The challenges of creating these PDF reports: 

Because we’re using a template framework to access standard web technologies along with puppeteer to manage the pdf, we'll need to think about these things during development: 

  • Pages will manually need to be constrained. 
  • We won't have access to css media props other than "screen." (no "page-break-after" or the print media type) 
  • We won't be able to use dev tools to debug irregularities once the PDF is compiled and rendered. 
  • Puppeteer itself adds extra build time and size to your deployments. 
  • Generating a report can take a while depending on file size. 

For this example, let’s assume… 

We already have the base of our project up and running Node/Express, and some type of ORM and DB solutions.
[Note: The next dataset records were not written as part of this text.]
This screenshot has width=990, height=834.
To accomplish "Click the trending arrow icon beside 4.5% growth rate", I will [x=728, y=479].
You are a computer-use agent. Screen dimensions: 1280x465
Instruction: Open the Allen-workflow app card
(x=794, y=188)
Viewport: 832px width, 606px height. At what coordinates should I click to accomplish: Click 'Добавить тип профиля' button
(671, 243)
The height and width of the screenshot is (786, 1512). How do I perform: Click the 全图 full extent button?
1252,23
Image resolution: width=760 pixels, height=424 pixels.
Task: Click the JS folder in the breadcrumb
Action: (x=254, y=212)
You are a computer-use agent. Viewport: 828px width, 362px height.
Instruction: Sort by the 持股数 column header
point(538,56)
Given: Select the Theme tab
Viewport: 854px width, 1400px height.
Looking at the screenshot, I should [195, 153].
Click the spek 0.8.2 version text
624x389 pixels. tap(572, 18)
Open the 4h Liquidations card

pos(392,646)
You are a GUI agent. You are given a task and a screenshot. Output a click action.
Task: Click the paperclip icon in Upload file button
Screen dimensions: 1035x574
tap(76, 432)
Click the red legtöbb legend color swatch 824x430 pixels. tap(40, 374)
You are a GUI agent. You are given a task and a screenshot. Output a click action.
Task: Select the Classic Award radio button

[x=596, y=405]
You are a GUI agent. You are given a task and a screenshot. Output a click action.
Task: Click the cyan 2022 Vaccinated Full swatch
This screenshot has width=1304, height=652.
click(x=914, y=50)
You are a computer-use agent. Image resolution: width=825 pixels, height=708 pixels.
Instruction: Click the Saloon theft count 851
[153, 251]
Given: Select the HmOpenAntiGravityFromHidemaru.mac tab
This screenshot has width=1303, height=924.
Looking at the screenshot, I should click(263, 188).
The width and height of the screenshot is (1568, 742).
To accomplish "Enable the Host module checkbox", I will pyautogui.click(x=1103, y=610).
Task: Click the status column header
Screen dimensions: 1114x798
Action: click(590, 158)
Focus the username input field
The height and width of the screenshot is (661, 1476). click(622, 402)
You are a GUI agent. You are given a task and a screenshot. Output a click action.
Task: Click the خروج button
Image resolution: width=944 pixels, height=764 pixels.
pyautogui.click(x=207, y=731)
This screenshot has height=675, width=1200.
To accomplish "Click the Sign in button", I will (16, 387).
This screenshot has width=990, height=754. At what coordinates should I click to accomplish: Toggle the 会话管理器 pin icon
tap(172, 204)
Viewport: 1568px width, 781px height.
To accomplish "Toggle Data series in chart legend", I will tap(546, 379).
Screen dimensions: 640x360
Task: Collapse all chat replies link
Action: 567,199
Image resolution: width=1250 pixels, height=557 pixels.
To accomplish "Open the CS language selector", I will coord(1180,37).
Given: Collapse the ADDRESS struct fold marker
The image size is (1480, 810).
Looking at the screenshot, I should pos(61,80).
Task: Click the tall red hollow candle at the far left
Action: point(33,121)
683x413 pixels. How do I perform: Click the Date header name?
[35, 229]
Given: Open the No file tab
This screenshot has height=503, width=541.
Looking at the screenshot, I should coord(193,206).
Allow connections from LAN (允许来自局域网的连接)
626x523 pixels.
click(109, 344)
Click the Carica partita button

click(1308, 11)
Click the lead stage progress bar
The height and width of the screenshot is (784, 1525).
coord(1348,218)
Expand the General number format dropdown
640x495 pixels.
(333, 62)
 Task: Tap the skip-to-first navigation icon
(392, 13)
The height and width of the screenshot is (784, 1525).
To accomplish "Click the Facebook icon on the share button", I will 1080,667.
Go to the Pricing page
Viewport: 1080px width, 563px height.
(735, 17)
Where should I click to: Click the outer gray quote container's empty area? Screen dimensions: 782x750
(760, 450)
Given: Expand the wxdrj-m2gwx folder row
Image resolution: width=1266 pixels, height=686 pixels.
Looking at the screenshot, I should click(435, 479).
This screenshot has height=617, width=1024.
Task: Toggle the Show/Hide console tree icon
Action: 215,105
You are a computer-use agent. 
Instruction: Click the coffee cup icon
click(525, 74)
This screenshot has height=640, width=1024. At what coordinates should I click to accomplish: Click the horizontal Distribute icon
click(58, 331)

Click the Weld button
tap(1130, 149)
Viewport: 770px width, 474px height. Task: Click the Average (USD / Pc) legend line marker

We're all set to feed our sweet, sweet data into a report. 

The tools we need to make this happen: 

1. Handlebars 

Html templating framework from the Mustache family. This allows for Partial templating (fancy talk for components) and custom and built-in helper functionality to expand on our logic. 

npm install handlebars

Example using partials and built in blocks 

{{#each poleComparison as |page|}}
<div class="page">
 {{#each page.pairs as |polePair|}}
{{> comparison-header polePair=polePair }}
<div class="comparison-tables">
   {{> comparison-body polePair=polePair }}
</div>
 {{/each}}
 {{> footer @root }}
</div>
{{/each}}

Puppeteer

A node library that will provide us access to a chrome headless instance for generating the PDF based on our compiled Handlebars templates. 

npm install puppeteer

A list of use cases: 

  • Generate screenshots and PDFs of pages. 
  • Crawl a SPA (Single-Page Application) and generate pre-rendered content (i.e. "SSR" (Server-Side Rendering)). 
  • Create an up-to-date, automated testing environment. 
  • Test Chrome Extensions. 

3. D3 (Data Driven Documents) 

D3.js is a JavaScript library for manipulating documents based on data. D3 helps you bring data to life using HTML, SVG, and CSS. D3’s emphasis on web standards gives you the full capabilities of modern browsers without tying yourself to a proprietary framework, combining powerful visualization components and a data-driven approach to DOM manipulation. 

<scriptsrc="https://d3js.org/d3.v5.min.js"></script>

Step one: setting up Puppeteer & Handlebars 

First, we’ll create a directory for our PDF then import the required modules. This will be a JavaScript file that we’ll place within our server-side structure of our application. We can call this generatePDF.js for convenience.  

const puppeteer = require("puppeteer");
consthbs= require("handlebars");

Next, we'll need to let handlebars compile our template. We will create a compile function which will locate the .hbs file and use the handlebars built in compile method to do this. 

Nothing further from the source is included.